Senator Sanders also believes that “the only prospect for peace is the successful negotiation of a two-state solution.” He correctly identifies that for this to happen, all nations must unconditionally recognize Israel’s right to exist and call for an immediate end to all attacks on Israel. This stance, while attractive, is terribly unrealistic in my world. Just consider the comments of Mahmoud Abbas, the President of Palestine, who has an interesting understanding of peace; one that characterized the aforementioned attacks as “a peaceful uprising.”

Moreover, if a two state solution were to actually come to fruition (meaning that nearly every nation in the world agrees that some proposed plan divides the territory and all of its resources in a more just manner), what then? Do Senator Sanders and the rest of over idealistic political community really believe that Israelis and Arabs would just join hands around their once again partitioned state and sing “Kumbaya?” Hatred for the opposition in this conflict is so engrained into both Israeli and Palestinian cultures – as shown by a State Department study titled “Victims of Our Own Narratives? Portrayal of the ‘Other’ in Israeli and Palestinian School Books” – that it is impossible to have peace.

In addition, Senator Sanders called for an end to Israel’s disproportionate responses to being attacked. He, much like myself, is disgusted with the bombing of schools, refugee camps, and hospitals. However, I am unaware of what the “proportionate” response to indiscriminate rocket fire precisely is. And while the rocket fire may have been Hamas’ decision, one cannot ignore the fact that seventy percent of Palestinians believe “that suicide bombing and other forms of violence against civilian targets can often or sometimes be justified in order to protect Islam from its enemies.” This disturbing detail may suggest these disproportionate responses might, in fact, be more founded than one would expect.

I was impressed that Sanders demonstrated knowledge on water scarcity within the region. While he was correct in raising concerns about Israel’s dominance over water resources, he overlooked the fact that Israel is well within compliance with the Israeli-Palestinian Interim Agreement and actually provides 30% more water to Palestinians than required. He also didn’t mention how Israel recycles 75% of their wastewater compared to Palestine’s 6%. Israel is also the global leader in water technology innovation and uses their water resources at an astoundingly high efficiency rate. In fairness to Senator Sanders, both of these aforementioned facts can probably be attributed to Israeli values that spur innovation, like a free and fair market with capitalist ideals – principles that Senator Sanders fundamentally misunderstands.

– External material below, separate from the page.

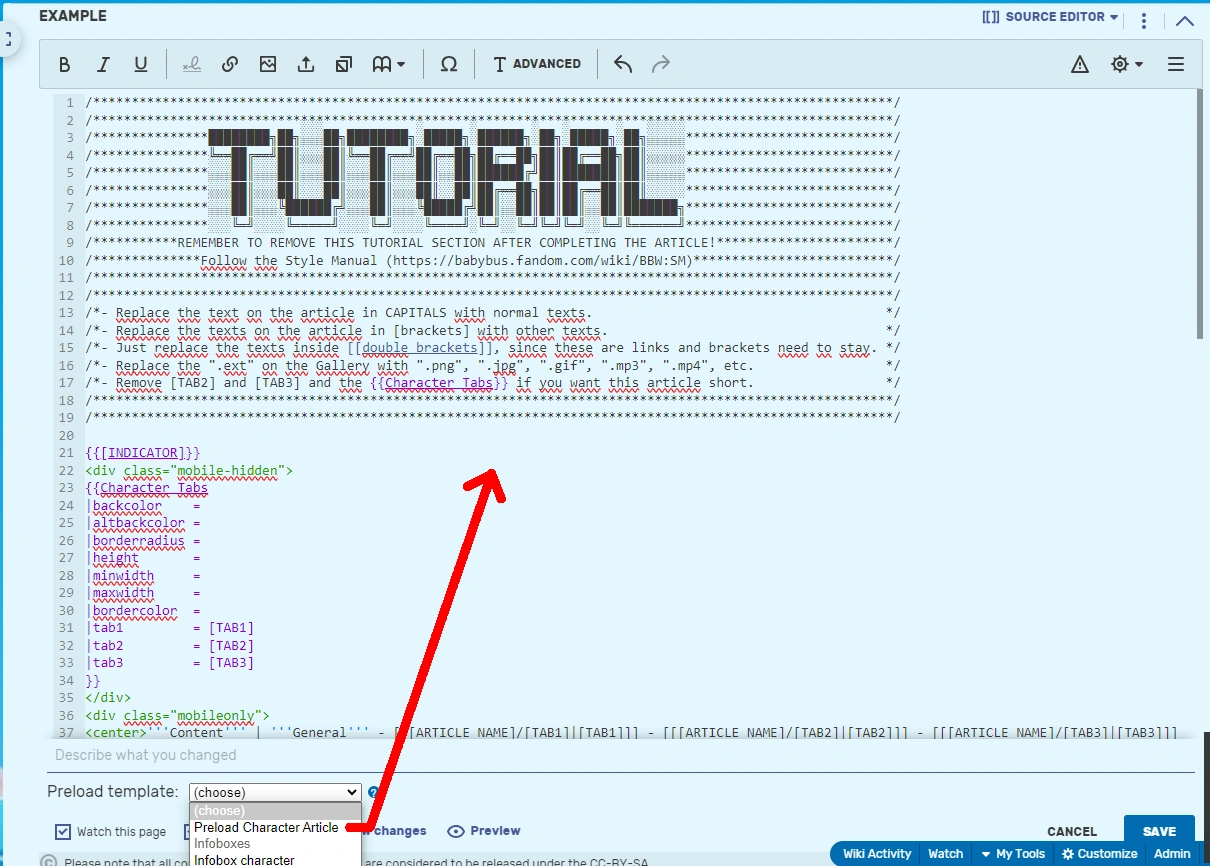Undo the last edit
The image size is (1210, 866).
(x=622, y=63)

Senator Sanders’ speech is marked by troubling and naive faith in Palestine’s willingness to give concessions and cooperate as well as a clear confusion of Israel’s actions while ignoring Palestine’s. I am disappointed by his unwillingness to accept that the shared values he acknowledged between Israel and the US are seemingly incompatible with Palestine. Not one bit of his plan will restore peace or order. Yes, it’s unfortunate, but that’s the truth as I see it.

I live in a world where Jews continue to fight for their right to exist, even after centuries of Jewish bloodshed. I live in a world where Jews were forced to wear their religion on their sleeves – the shield of David weaponized into a mark of death for all brothers and sisters of the Jewish faith. I live in a world where my Czech grandfather was forced to hide in the basement of a butcher shop as a child, emerging only after he lost his entire family because of persecution; persecution that, in Bernie’s world, could be resolved after centuries through “sit(ting) down and talk(ing) to each other”.

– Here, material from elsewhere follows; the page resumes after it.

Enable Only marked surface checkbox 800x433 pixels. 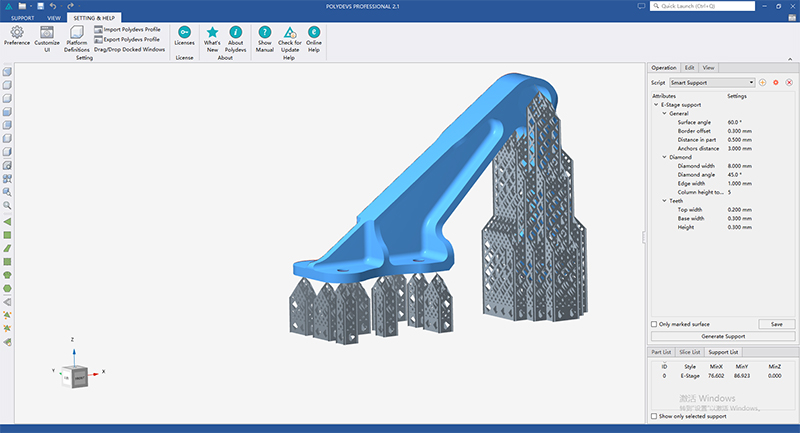(654, 324)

My world is admittedly not as pretty of a picture as Bernie’s world. My world is colored by the innocent blood of both Israelis and Palestinians and marred by the ugly taint of both Anti-Semitism and Islamophobia. My world is bleak, violent, and consistently disappointing. I think that we all wish we lived in Bernie’s world – masked by a unique mist of ignorance and hopefulness.

Unfortunately, I live in reality. And I intend to stay here during this election cycle.